• _EXTRACT_:
========================================================================

At 13, Sophie Nelisse is already making big career decisions. She started training to be a gymnast at the age of 3 and has long had dreams to represent Canada in the 2016 Olympics in Rio de Janeiro.

"If you want to train at a national, international level, you have about [one] week of break per year," Nelisse tells host Arun Rath. "So I was training about six hours per day."

She put that part of her life aside when she was given another opportunity of a lifetime: to play the lead in the film The Book Thief.

"It was acting or gymnastics," she says. "It was a hard choice, but I chose acting."

She stars as Liesel — a young German girl taken in by a couple, played by Geoffrey Rush and Emily Watson, in Nazi Germany. Through the Holocaust and the war, as hatred and death loom around her, her passion for words helps her persevere.

Sophie Nelisse stars alongside Oscar-winning actor Geoffrey Rush. She says she didn't know who he was before the film.
Jules Heath / Twentieth Century Fox

Prior to landing the role, Nelisse had been in one film, and had couple of commercial and TV roles at home in Canada, but had no formal training.

So, landing the role of Liesel was a shock.

"I was just really going for fun, thinking that I'm never going to get the part. When I got the part I screamed and jumped into my brother's arms, I was really happy."

Before getting the role, she didn't know that much about the Holocaust.

"We only start learning about that in school, I think, about next year. I'm in eighth grade."

She watched classic films about the period — from Schindler's List, to The Boy In The Striped Pajamas. She also had a dialect coach for the German accent she has in the film.

Like her character, Nelisse says she shares a love of reading. "I love to read because you kind of escape reality," she says. "When you read you can kind of think whatever you want, you can do whatever you want. You have a liberty that you don't necessarily have on Earth."

Nelisse says that her years of gymnastics training helped her when she was shooting the film. "If you're doing a beam routine and you're in the middle of your back flip ... if you lose concentration, you can fall and injure yourself. You have to know your body really well," she explains.

"So, I think when you're acting, I know where the camera is, I know what's happening around me."

Though the Olympics are no longer on the horizon for Nelisse, she says gymnastics still holds a special place in her heart.

"I follow my friends, sometimes I go see them training," she says. "I'm still really into it."

========================================================================

• _WRITTEN INSTRUCTION_:
Write out the passage about Sophie Nelisse's role in The Book Thief word for word, from "Sophie Nelisse stars" up to and including "about the Holocaust.". The lines that come next have no connection to the text.

========================================================================

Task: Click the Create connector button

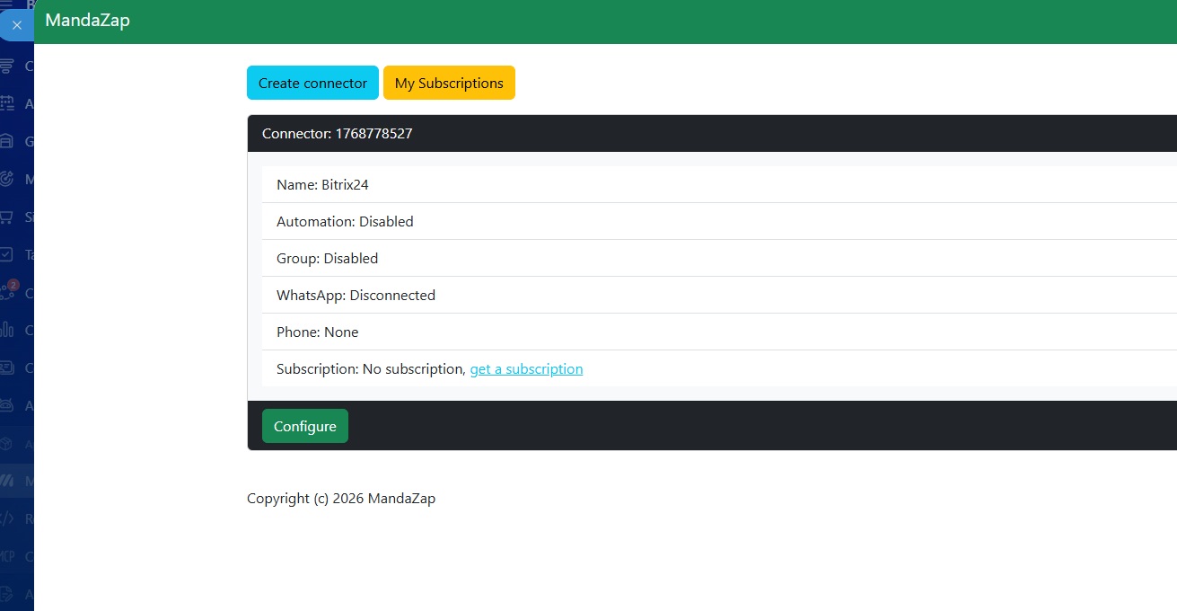Action: (x=312, y=83)
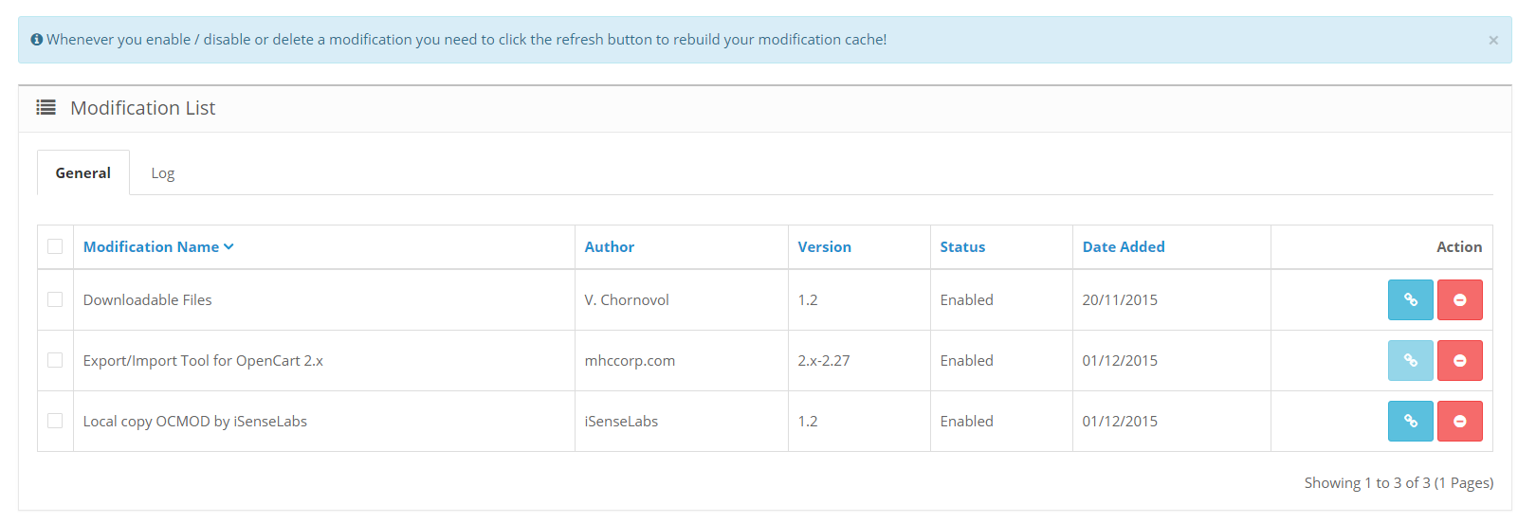Switch to the Log tab
The height and width of the screenshot is (523, 1536).
[x=163, y=172]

========================================================================

• _COMPLETE RESPONSE_:
Sophie Nelisse stars alongside Oscar-winning actor Geoffrey Rush. She says she didn't know who he was before the film.
Jules Heath / Twentieth Century Fox

Prior to landing the role, Nelisse had been in one film, and had couple of commercial and TV roles at home in Canada, but had no formal training.

So, landing the role of Liesel was a shock.

"I was just really going for fun, thinking that I'm never going to get the part. When I got the part I screamed and jumped into my brother's arms, I was really happy."

Before getting the role, she didn't know that much about the Holocaust.